One hit, then another, and another, until finally, finally, the glass front shattered and water gushed out, nearly taking them off their feet, but Fang stood fast.

Aidra,” he shouted, even as he pulled her from the tank, ignoring the feel of her clammy skin as he laid her flat, pushing the strands of her hair back from her face.

Stacking his hands on top of her chest, he pressed, trying to force the water from her lungs, then reared up to force her mouth open and blew.

Alternating between the two, he didn’t stop—he wouldn’t stop—refusing to give up, even as his arms cramped, and he knew …

He knew.

She didn’t deserve this—not Aidra. She was too kind, too giving, too sweet—too much of what was good about him to be taken from the world as violently as she had.

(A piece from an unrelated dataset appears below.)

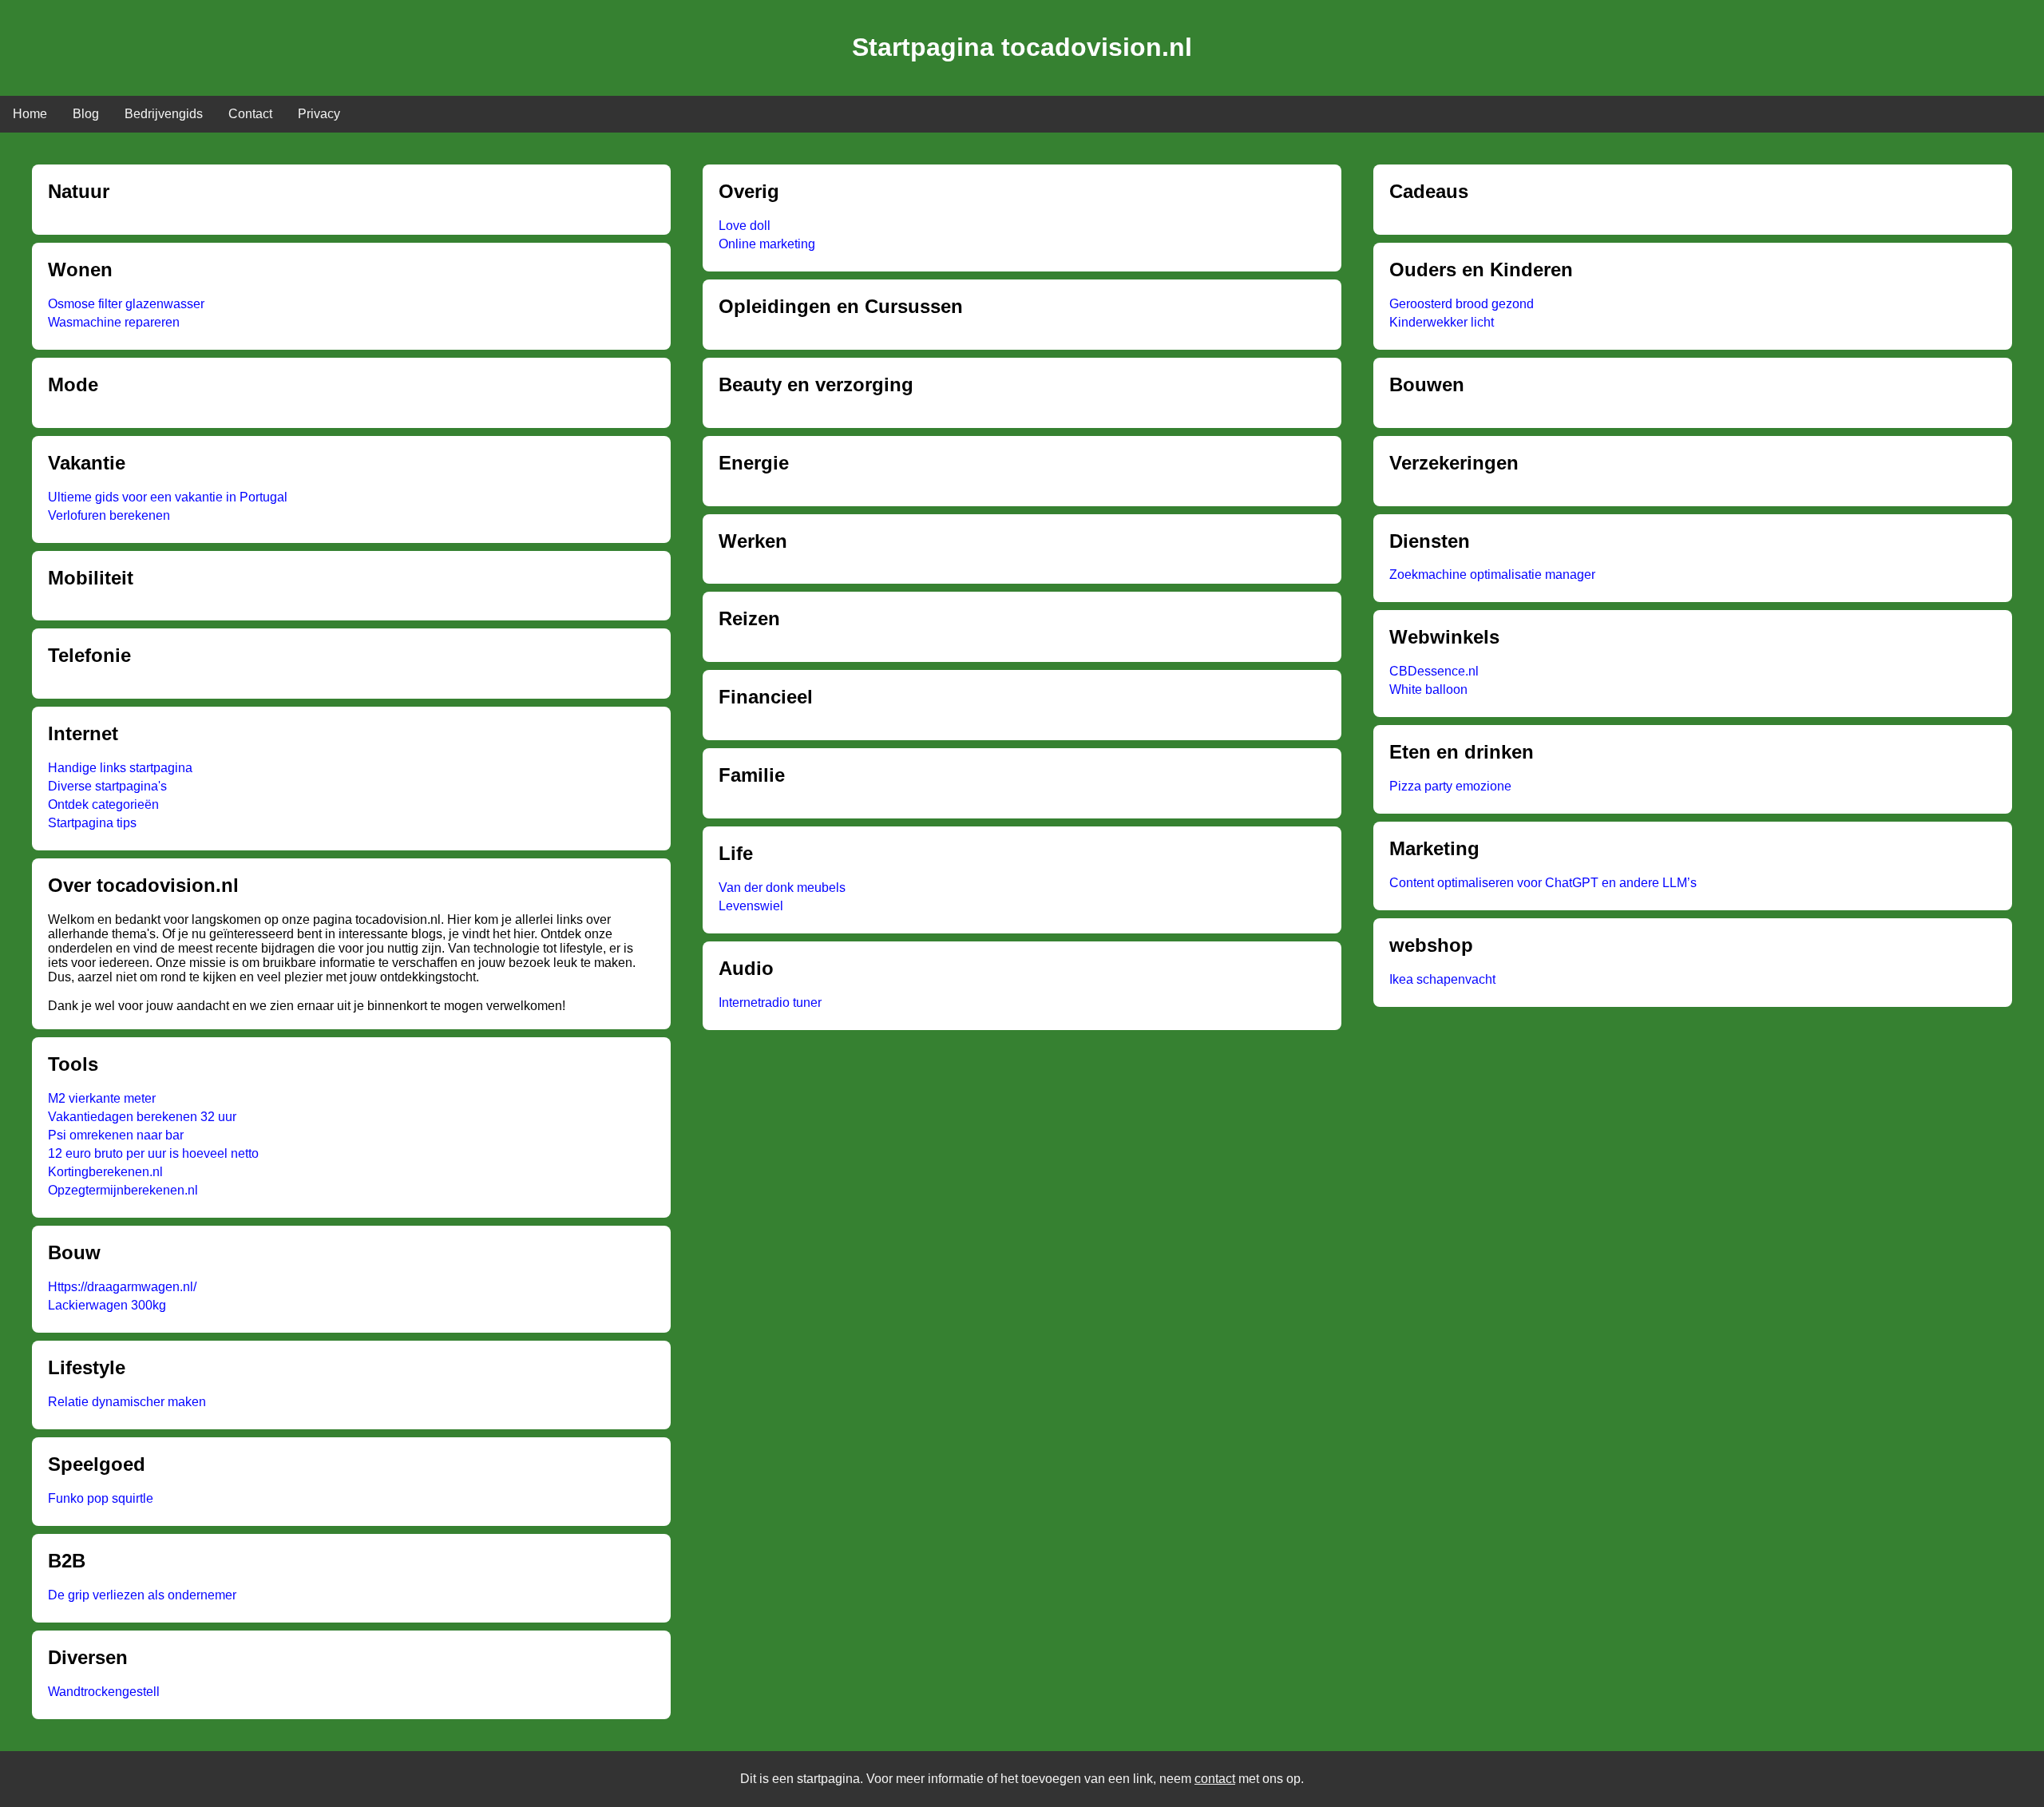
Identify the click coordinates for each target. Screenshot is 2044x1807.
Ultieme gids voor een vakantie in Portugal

Screams echoed all around him, the noise nearly splitting his head open and the only thing he wanted in that moment was for it to fucking stop. But as he cradled her in his arms, holding her tight against him, he realized that the screams were coming from him.

He whispered words she couldn’t hear.

Apologies.

Promises.

He would make this right. He would avenge her until nothing was left of him—at least what was left now that she was gone.

Even as his mind seized on the bloodlust that was quickly churning inside him, Fang remained where he sat, holding her tight as he should have before.

He knew his brothers stood around him, silent and respectful, their gazes on anything besides them to offer him privacy.

Of all of them, he knew best how to channel his pain—how to bury it deep until there was nothing left to feel—but he didn’t this time.

He let his grief consume him.

He needed to feel everything.

Fang leaned forward, pressing his lips to her cold temple as he whispered a prayer, whispering words that he had never offered to another.

Don’t go, he wanted to say.

What would he do without her smile and laughter and joy?

How could he look Nix in the face knowing that he had failed the one task the man had asked of him—keeping her safe.

“She’s fragile,” Nix had said long ago. “Whether she wants to admit it or not. Protect her—even if you have to protect her from herself.”

He should have gone after her instead of waiting.

He should have driven faster, tried harder.

Fang should have done a lot of things.